Buyers and renters across the country are experiencing drastic increases in monthly mortgage and rent payments, which have risen so high that Americans can no longer afford to purchase a home until they are middle-aged.
A recent report from the National Association of Realtors shows the average age of first-time home buyers is now 40 years old, up from age 38 in 2004. High home costs, student loan debt, and high rents are mostly to blame, while older homeowners are contributing to the problem because fewer are downsizing.
While home buying is out of reach for millennials and younger generations, it hasn’t always been this way. Older generations say they had it easier. In an interview with the Triton Voice, assisted living resident Chuck Mann says his first home cost him less than the price of a new car today.

“I bought my first house in the 40s,” said Mann. “My house was around $30,000 in Lowell, Massachusetts, can you believe that? Nowadays my first house is cheaper than a brand new car.”
Today, Mann is a resident at a senior nursing center in Newburyport where he pays a staggering amount in rent. As a resident who receives a number of support services, his rent is nearly $13,000 per month. In fact, his payment per month is almost half what he paid for his house in the 1940s.
When it comes time to buy a house today, it can be one of the most exciting things in a person’s lifetime.

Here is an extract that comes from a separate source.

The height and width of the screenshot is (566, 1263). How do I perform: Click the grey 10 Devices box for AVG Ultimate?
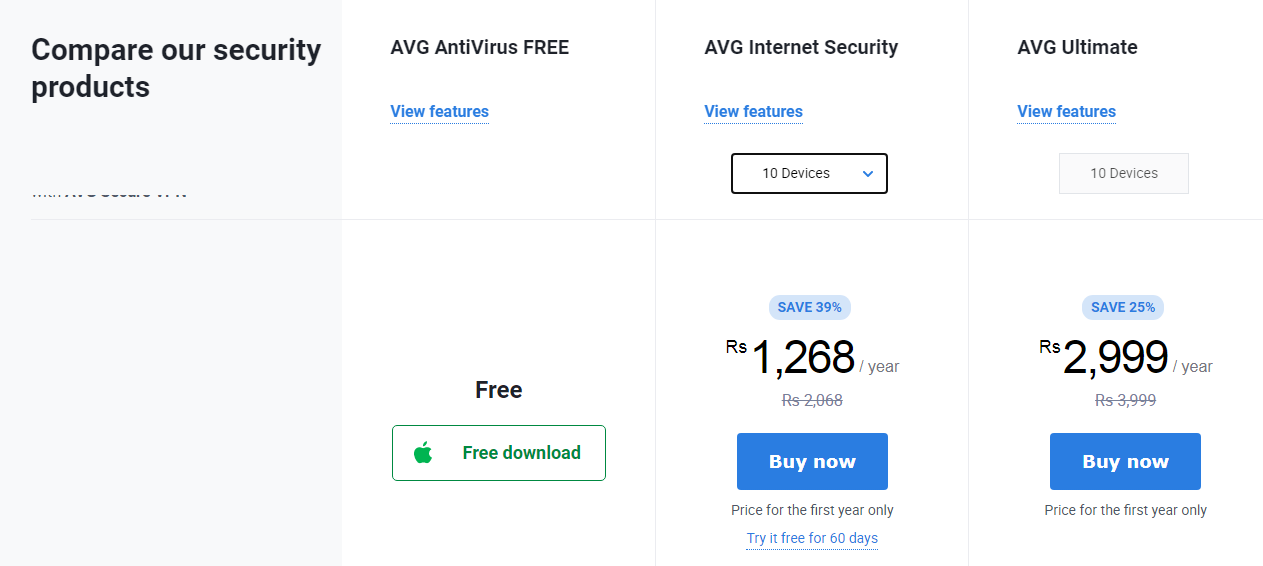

It’s a start to new beginnings and a person gets to make their house, their home. It can be your own decorations, your food in the fridge, your furniture; but does the younger generation stand a chance against the rising costs of the housing market? This is one of the the biggest questions Americans are facing.

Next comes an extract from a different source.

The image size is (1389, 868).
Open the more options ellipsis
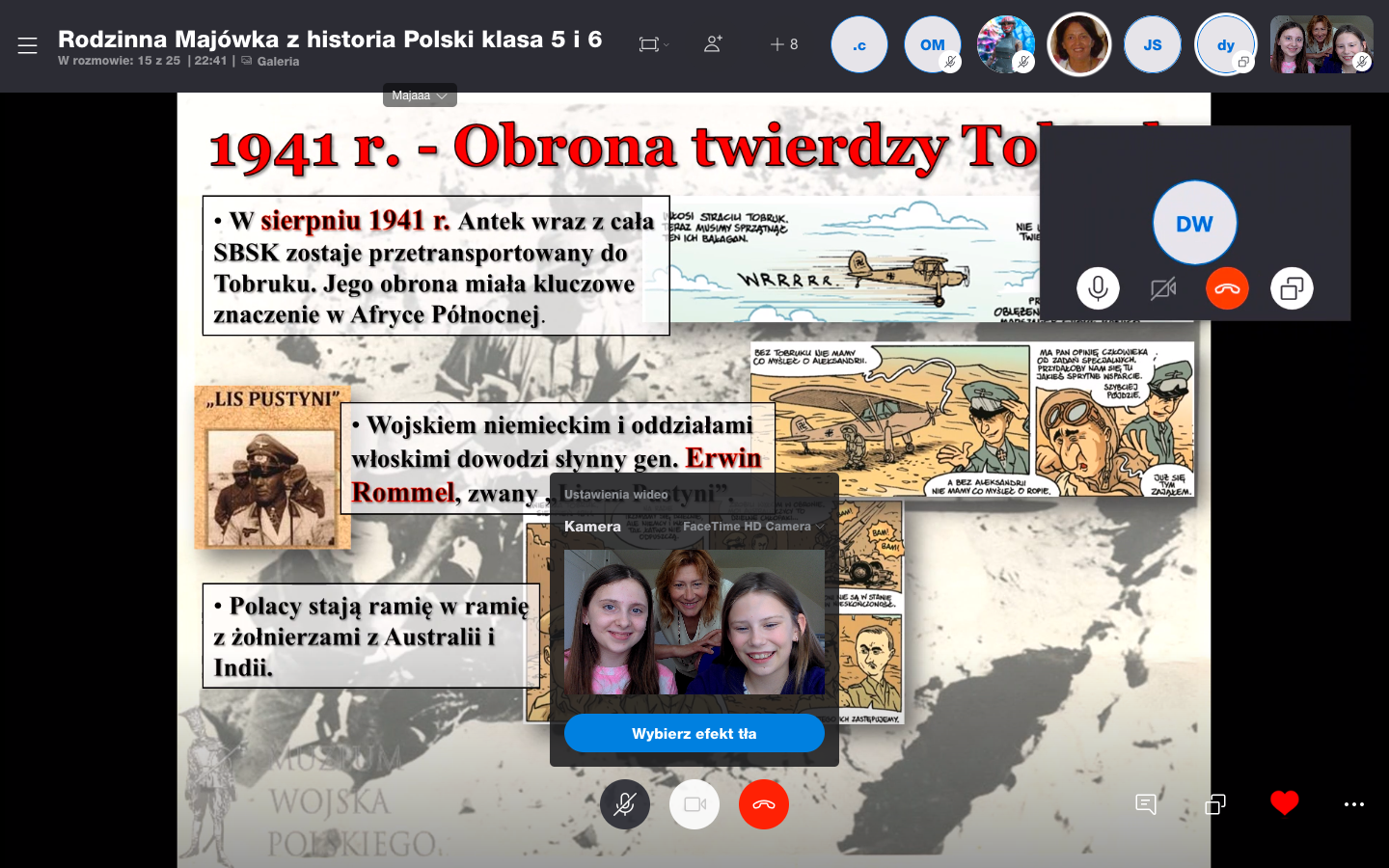[x=1354, y=804]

The housing market is facing one of its most challenging spikes in the nation’s history. Based on recent surveys, around 20 percent of people can afford to purchase a house. Affording a home isn’t in the cards for millions all over the United States and it is becoming a crisis.

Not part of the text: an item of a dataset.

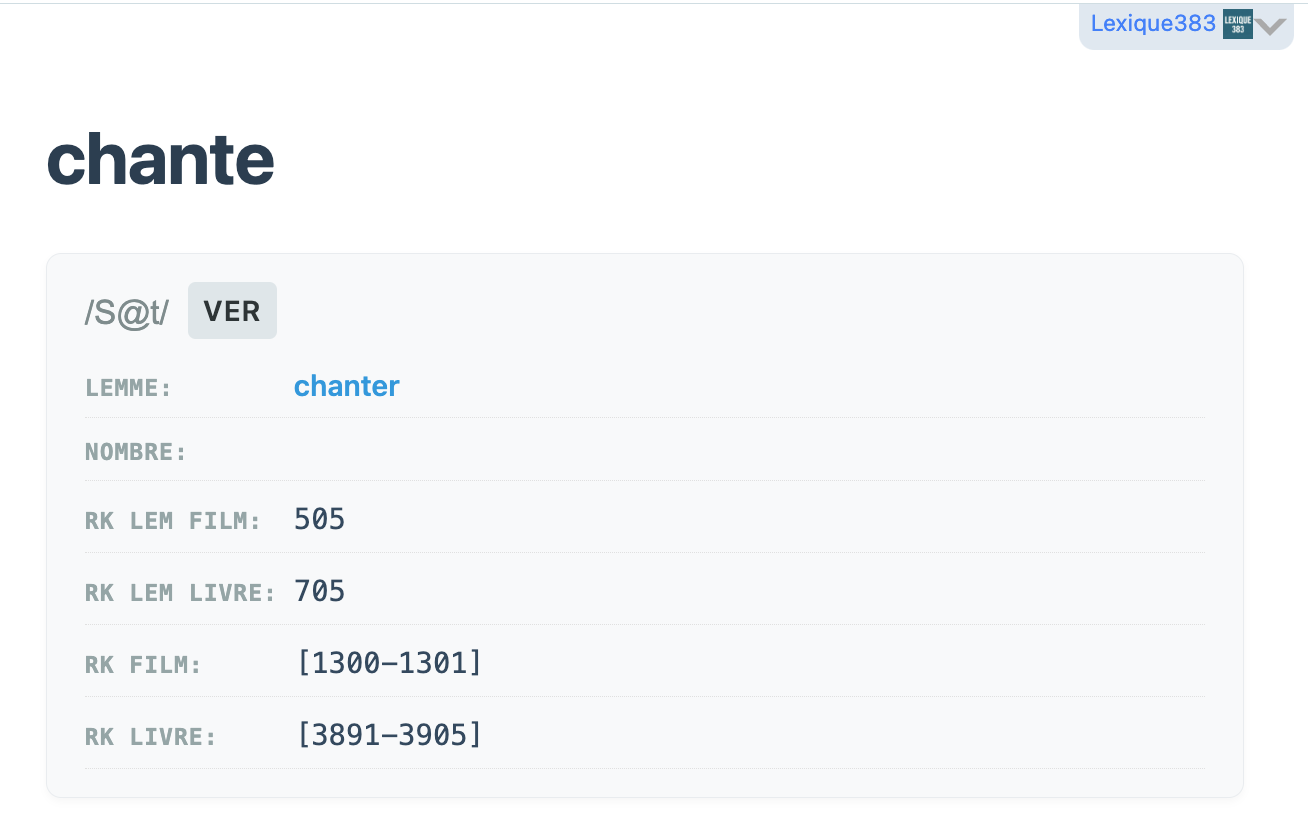Click the value 505 for RK LEM FILM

Triton special education teacher teacher, Mr. Kurt Rieae says he experienced anxiety over house prices, too. “Forty-five years ago I bought my
house for under 50k,” said Riese. “I didn’t think I was going to be able to keep up with it, but I did. The prices of houses on the market go up but so do job pay. Some people make $250,000, which is why houses are so expensive too.”
While wages have increased for the top 10 percent of workers over the last 20 years, that has not been so for middle-income families, according to the US Bureau of Labor. Those families have seen wages increase about 5 percent since 2000, while the cost of the average home has increased 160 percent.
Students feel the state of the housing market needs to change sooner than later. The cost to live shouldn’t be so much that people with full time jobs can’t even afford a condo let alone keep up with the monthly payments.
Triton Student Brooke Baumann believes home prices are over-inflated. “My dad is trying to buy a house and it is listed for around 600k,” she said. “In reality its maybe worth half of what it’s listed as.”